▶ Text shown:

/---

Despite Mr. A's request that he do so, Assistant Commissioner B did not initiate an investigation into Attorneys General I and K. Instead, he advised Mr. A that there was insufficient evidence to do so. Mr. A cites the Supreme Court decision of R. v. Boulanger ([2006] 2 S.C.R. 49) as support for his proposition that the Attorneys General were guilty of criminal breach of trust. According to Belanger, a breach of trust is committed where the alleged conduct amounts to a serious and marked departure from the standards expected of individuals in the accused's position of public trust. Criminal breach of trust also requires that the accused public official have acted with intent to use their public office for a purpose other than public good, for example, a dishonest, partial, corrupt or oppressive purpose.

A police officer uses discretion when deciding whether to institute a criminal investigation. There has to be some indication that a crime has been committed to warrant a criminal investigation. In Assistant Commissioner B's opinion, there was no such indication here.

\---

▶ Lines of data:

/---

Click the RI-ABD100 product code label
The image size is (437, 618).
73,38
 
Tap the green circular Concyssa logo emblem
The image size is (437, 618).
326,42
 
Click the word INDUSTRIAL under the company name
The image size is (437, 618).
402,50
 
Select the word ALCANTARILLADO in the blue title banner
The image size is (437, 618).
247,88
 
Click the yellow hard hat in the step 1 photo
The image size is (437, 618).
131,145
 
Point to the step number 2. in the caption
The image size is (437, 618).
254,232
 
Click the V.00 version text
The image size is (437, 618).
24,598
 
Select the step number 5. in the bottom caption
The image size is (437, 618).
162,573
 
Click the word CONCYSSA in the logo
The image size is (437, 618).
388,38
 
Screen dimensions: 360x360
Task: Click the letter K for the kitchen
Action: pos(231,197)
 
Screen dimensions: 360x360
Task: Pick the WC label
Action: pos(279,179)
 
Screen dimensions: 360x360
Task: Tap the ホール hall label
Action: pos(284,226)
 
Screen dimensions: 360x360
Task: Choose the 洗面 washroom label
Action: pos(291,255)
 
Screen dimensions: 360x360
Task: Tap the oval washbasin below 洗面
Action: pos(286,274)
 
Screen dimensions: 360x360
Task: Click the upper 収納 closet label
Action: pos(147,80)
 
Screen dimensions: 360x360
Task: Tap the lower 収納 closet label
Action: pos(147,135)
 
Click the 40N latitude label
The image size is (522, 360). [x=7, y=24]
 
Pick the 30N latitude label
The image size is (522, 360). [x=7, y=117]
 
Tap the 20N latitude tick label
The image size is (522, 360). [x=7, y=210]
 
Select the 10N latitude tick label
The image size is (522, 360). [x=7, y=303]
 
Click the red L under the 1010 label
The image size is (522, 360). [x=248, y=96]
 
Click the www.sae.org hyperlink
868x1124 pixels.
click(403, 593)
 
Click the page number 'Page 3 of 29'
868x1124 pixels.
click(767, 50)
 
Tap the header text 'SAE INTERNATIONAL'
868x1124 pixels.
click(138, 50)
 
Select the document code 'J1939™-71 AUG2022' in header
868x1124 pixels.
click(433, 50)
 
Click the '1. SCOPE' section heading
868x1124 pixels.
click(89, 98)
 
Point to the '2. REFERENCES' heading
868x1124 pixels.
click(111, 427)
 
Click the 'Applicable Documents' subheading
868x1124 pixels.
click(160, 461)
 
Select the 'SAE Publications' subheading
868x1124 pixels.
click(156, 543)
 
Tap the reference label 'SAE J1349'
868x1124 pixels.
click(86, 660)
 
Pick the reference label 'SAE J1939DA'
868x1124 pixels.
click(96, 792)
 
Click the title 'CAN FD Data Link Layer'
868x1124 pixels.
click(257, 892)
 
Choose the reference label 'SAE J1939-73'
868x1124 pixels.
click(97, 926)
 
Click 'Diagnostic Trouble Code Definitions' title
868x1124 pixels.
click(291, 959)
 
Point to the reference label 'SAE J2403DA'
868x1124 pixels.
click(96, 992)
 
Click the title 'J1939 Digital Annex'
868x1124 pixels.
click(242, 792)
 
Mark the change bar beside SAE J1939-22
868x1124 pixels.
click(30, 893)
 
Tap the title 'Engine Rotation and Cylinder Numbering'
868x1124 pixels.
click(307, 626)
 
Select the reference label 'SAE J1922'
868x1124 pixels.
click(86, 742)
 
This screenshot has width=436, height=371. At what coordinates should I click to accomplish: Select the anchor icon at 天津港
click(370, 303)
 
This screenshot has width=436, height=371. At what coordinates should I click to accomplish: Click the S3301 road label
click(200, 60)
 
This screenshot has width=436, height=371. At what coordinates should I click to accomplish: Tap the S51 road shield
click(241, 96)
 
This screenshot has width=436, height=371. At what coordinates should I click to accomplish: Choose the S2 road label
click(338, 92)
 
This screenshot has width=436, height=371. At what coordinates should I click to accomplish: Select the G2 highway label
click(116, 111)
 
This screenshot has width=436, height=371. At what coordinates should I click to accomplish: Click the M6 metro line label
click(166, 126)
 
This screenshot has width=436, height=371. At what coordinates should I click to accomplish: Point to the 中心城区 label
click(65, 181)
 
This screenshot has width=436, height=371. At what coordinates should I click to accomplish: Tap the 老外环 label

\---

▶ Direction: Rewrite the section of the breach-of-trust text between "A police officer" and "such indication here.", inclusive, with "police officer" replaced by "peace officer".

▶ Solution to the problem:
A peace officer uses discretion when deciding whether to institute a criminal investigation. There has to be some indication that a crime has been committed to warrant a criminal investigation. In Assistant Commissioner B's opinion, there was no such indication here.